Unique Bird Discovered In America That Is Both Male And Female At The Same Time

Nature is pretty amazing. No matter how much we claim to know and understand nature, it can always surprise us. And sometimes those surprises are even delightful.

A bird was recently discovered in the US, which is both male and female at the same time. The bird is called a Rose-breasted Grosbeak, and it is amazing.

This bird makes “once-in-a-lifetime” appearance

Found in Pennsylvania, this bird has plumage colors of the male and female both. Biologists from the Powdermill Nature Reserve of the Carnegie Museum of Natural History’s research center found this bird, and they have termed this bird as a “gynandromorph.”

“The entire banding team was very excited to see such a rarity up close, and are riding the high of this once-in-a-lifetime experience.”

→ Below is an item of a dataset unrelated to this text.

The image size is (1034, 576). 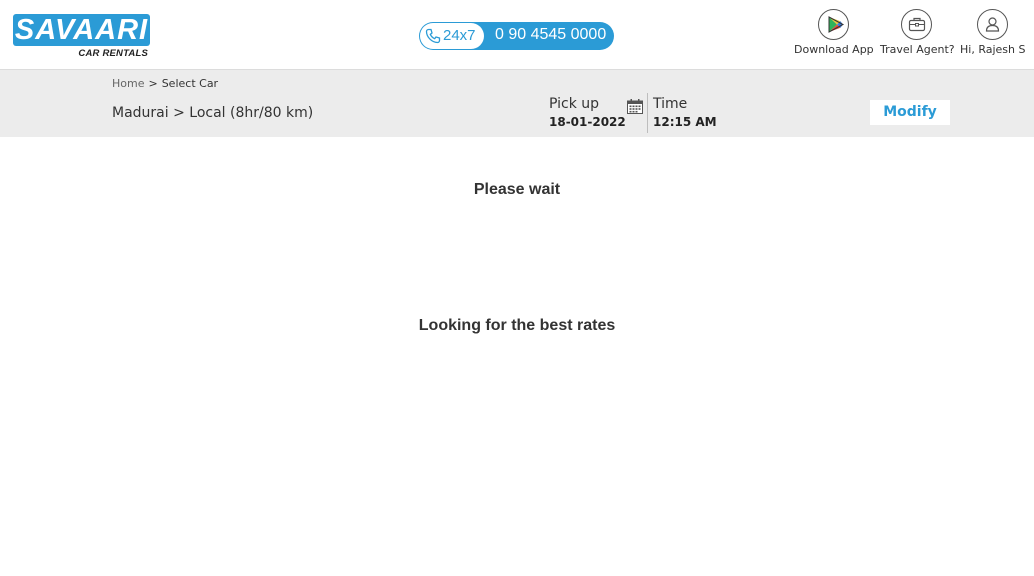 I want to click on download-app-link: Download App, so click(x=834, y=32).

The unique thing about this bird is that it has male features on one side of the body – a ruby-red triangular mark on the white chest and a black wing with a pink wing pit. It also female features on another side of the body – a beige body with a brown wing and a yellow wing pit.

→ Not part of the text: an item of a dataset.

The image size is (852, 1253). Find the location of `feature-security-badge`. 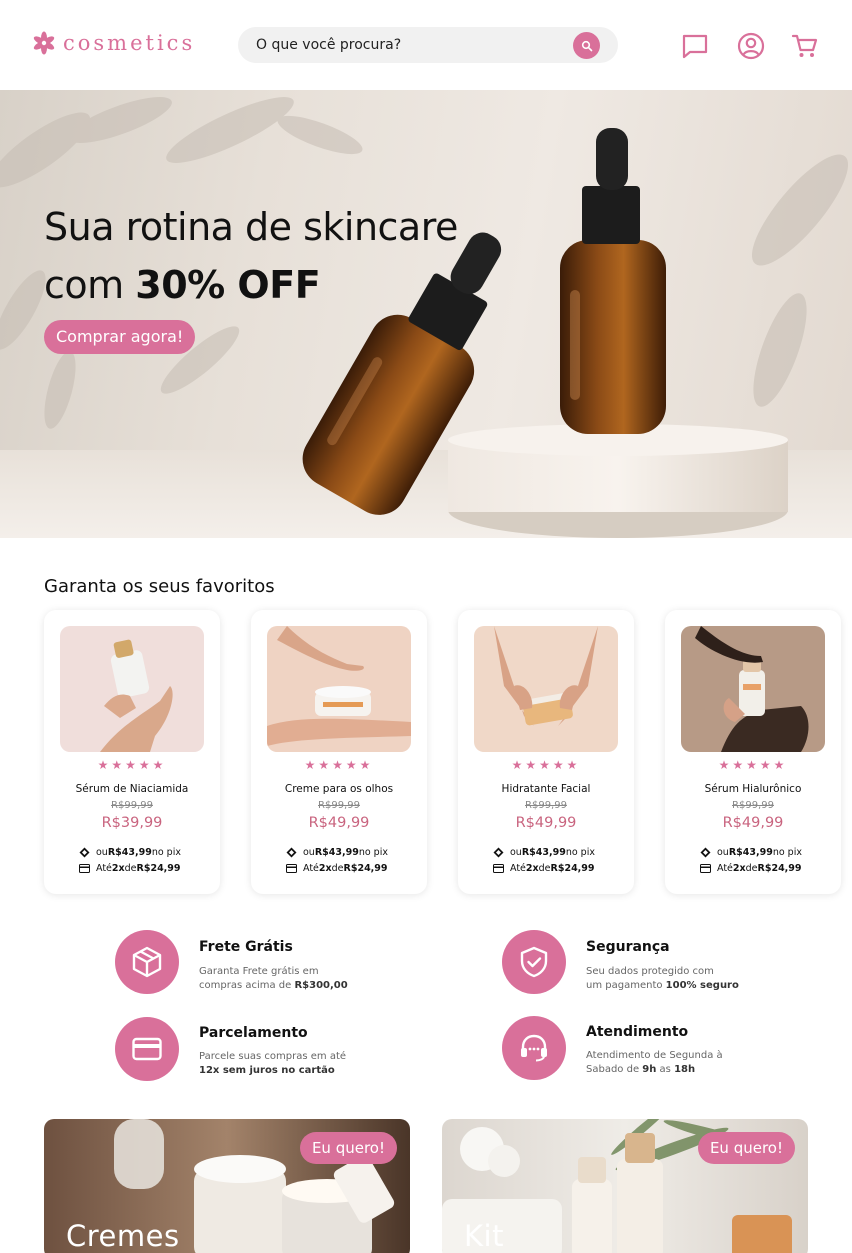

Since this bird has both features, it is referred to as “sexually dimorphic.”

It can lay eggs and also become a father

Even more amazing thing about this bird is that it has one ovary and one testis. So it can also be the father or mother of baby birds as it wishes.

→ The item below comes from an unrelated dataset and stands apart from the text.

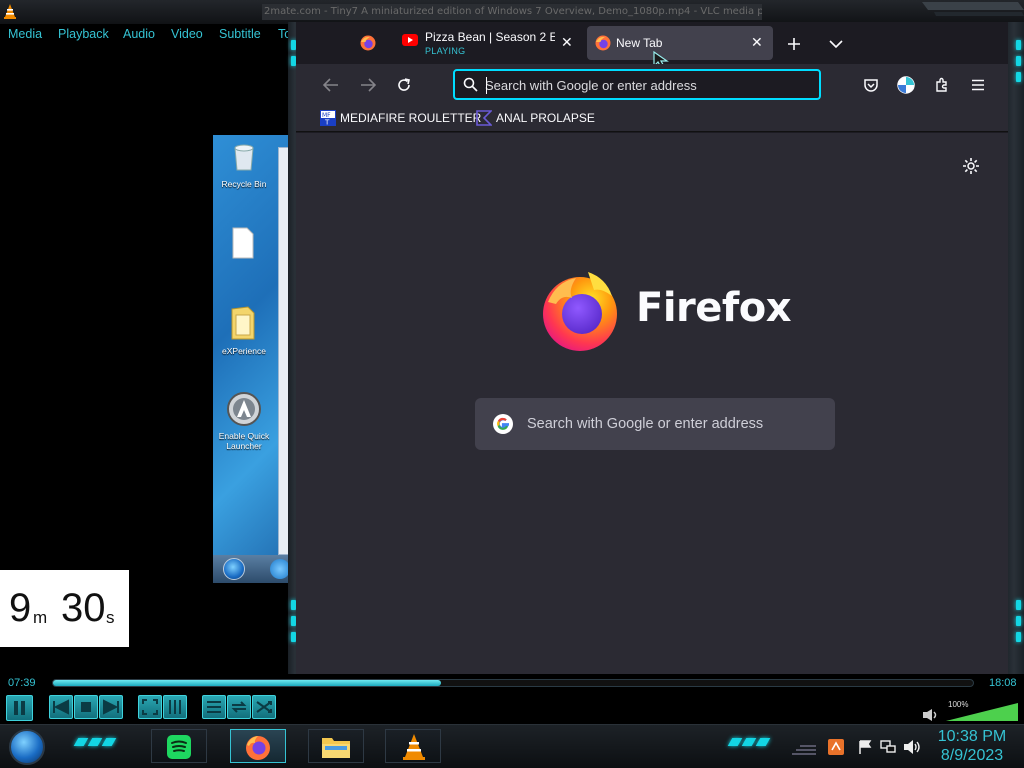  I want to click on shuffle-icon, so click(264, 707).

In the last 64 years, only 10 of these gynandromorph birds have been spotted. These birds can lay eggs and fertilize eggs in other females, but their survival depends on how well they can make male mating calls, and also how well they are able to fight off against other male birds.

What is a gynandromorph?

A gynandromorph is an organism that has both male and female characteristics – or, a male-female chimera. It is often seen in insects, though gynandromorphic birds, snakes, lobsters, and other animals have been observed, too.

Scientists say that this happens when two sperms fertilize an egg that has two nuclei instead of one – then it takes both chromosomes from both biological sexes.

Gynandromorphs are not all that uncommon in the wild, though the coloration or markings of some species make the results more striking than others.